====== INPUT ======
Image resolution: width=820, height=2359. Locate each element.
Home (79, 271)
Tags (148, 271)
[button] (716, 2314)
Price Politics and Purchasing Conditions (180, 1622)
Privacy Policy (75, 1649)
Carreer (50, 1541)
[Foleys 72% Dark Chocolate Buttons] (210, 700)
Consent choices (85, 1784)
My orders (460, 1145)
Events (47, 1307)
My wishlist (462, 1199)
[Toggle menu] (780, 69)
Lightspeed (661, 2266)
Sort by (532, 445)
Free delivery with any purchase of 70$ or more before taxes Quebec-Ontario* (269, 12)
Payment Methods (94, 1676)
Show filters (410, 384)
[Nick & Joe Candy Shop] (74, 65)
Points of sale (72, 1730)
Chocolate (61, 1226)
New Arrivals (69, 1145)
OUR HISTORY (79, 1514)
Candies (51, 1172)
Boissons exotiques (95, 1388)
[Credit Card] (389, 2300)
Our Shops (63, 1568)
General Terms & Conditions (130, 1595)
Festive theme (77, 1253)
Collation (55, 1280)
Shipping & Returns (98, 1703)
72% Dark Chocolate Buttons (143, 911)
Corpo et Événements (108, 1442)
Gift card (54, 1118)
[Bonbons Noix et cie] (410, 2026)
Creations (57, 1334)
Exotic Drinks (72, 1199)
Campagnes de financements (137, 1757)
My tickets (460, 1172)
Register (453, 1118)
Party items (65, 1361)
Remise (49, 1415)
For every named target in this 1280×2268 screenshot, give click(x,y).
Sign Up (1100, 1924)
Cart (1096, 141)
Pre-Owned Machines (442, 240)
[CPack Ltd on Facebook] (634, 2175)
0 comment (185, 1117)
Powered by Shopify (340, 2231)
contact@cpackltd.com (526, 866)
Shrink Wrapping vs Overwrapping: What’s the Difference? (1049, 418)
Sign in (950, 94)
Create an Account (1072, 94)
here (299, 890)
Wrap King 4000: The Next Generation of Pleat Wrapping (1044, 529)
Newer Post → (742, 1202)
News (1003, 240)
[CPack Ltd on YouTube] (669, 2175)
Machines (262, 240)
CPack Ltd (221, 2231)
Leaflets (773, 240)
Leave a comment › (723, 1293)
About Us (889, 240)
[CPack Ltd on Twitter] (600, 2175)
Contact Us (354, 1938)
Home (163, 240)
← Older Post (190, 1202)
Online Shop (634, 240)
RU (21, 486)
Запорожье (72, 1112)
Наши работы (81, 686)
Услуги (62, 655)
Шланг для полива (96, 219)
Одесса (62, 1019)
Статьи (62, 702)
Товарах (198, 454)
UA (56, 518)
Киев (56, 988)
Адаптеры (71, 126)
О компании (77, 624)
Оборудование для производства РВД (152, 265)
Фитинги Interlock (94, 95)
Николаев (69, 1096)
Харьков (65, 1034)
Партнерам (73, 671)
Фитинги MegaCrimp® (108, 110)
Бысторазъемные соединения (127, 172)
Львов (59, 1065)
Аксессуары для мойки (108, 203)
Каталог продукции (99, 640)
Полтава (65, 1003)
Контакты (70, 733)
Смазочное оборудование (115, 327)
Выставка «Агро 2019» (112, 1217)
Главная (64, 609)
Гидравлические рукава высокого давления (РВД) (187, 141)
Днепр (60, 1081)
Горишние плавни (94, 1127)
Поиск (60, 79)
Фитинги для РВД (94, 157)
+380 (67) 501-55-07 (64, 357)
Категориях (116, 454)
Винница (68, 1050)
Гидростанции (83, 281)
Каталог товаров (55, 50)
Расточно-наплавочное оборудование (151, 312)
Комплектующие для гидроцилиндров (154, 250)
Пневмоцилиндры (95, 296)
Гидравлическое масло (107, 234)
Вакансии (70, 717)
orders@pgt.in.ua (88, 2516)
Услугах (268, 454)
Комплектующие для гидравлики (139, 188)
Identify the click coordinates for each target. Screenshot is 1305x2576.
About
======
Beginning at the first line of the data above, retype each line until you reach the line containing "Points of sale (72, 1730)", and include that one too. Add nothing else.

Image resolution: width=820, height=2359. Locate each element.
Home (79, 271)
Tags (148, 271)
[button] (716, 2314)
Price Politics and Purchasing Conditions (180, 1622)
Privacy Policy (75, 1649)
Carreer (50, 1541)
[Foleys 72% Dark Chocolate Buttons] (210, 700)
Consent choices (85, 1784)
My orders (460, 1145)
Events (47, 1307)
My wishlist (462, 1199)
[Toggle menu] (780, 69)
Lightspeed (661, 2266)
Sort by (532, 445)
Free delivery with any purchase of 70$ or more before taxes Quebec-Ontario* (269, 12)
Payment Methods (94, 1676)
Show filters (410, 384)
[Nick & Joe Candy Shop] (74, 65)
Points of sale (72, 1730)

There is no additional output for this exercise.